> [What the exercise asks]: Copy out all the entries exactly.

> [Data section]:
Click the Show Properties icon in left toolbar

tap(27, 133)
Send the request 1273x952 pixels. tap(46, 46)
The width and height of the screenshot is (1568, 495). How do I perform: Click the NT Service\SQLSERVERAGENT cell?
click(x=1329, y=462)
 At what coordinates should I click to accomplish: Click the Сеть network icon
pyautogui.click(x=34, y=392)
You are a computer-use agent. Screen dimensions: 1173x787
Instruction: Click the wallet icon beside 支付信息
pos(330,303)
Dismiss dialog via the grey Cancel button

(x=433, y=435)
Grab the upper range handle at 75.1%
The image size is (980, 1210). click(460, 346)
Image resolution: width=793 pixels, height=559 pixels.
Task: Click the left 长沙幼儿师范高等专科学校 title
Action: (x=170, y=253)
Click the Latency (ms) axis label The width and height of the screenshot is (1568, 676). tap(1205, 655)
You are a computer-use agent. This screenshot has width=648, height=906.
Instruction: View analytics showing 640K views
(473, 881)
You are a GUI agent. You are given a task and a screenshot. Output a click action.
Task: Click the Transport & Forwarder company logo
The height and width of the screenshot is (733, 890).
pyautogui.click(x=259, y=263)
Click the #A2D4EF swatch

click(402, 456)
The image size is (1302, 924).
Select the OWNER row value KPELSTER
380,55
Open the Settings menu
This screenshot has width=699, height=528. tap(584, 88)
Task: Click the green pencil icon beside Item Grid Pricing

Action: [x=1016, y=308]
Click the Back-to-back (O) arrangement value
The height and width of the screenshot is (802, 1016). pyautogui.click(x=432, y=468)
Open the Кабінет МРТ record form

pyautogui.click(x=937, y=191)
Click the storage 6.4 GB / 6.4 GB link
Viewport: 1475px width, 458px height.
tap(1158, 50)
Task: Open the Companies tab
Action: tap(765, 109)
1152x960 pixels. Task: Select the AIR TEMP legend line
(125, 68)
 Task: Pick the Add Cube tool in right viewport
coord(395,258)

> [Answer to the problem]:
Click the Show Properties icon in left toolbar

tap(27, 133)
Send the request 1273x952 pixels. tap(46, 46)
The width and height of the screenshot is (1568, 495). How do I perform: Click the NT Service\SQLSERVERAGENT cell?
click(x=1329, y=462)
 At what coordinates should I click to accomplish: Click the Сеть network icon
pyautogui.click(x=34, y=392)
You are a computer-use agent. Screen dimensions: 1173x787
Instruction: Click the wallet icon beside 支付信息
pos(330,303)
Dismiss dialog via the grey Cancel button

(x=433, y=435)
Grab the upper range handle at 75.1%
The image size is (980, 1210). click(460, 346)
Image resolution: width=793 pixels, height=559 pixels.
Task: Click the left 长沙幼儿师范高等专科学校 title
Action: (x=170, y=253)
Click the Latency (ms) axis label The width and height of the screenshot is (1568, 676). tap(1205, 655)
You are a computer-use agent. This screenshot has width=648, height=906.
Instruction: View analytics showing 640K views
(473, 881)
You are a GUI agent. You are given a task and a screenshot. Output a click action.
Task: Click the Transport & Forwarder company logo
The height and width of the screenshot is (733, 890).
pyautogui.click(x=259, y=263)
Click the #A2D4EF swatch

click(402, 456)
The image size is (1302, 924).
Select the OWNER row value KPELSTER
380,55
Open the Settings menu
This screenshot has width=699, height=528. tap(584, 88)
Task: Click the green pencil icon beside Item Grid Pricing

Action: [x=1016, y=308]
Click the Back-to-back (O) arrangement value
The height and width of the screenshot is (802, 1016). pyautogui.click(x=432, y=468)
Open the Кабінет МРТ record form

pyautogui.click(x=937, y=191)
Click the storage 6.4 GB / 6.4 GB link
Viewport: 1475px width, 458px height.
tap(1158, 50)
Task: Open the Companies tab
Action: tap(765, 109)
1152x960 pixels. Task: Select the AIR TEMP legend line
(125, 68)
 Task: Pick the Add Cube tool in right viewport
coord(395,258)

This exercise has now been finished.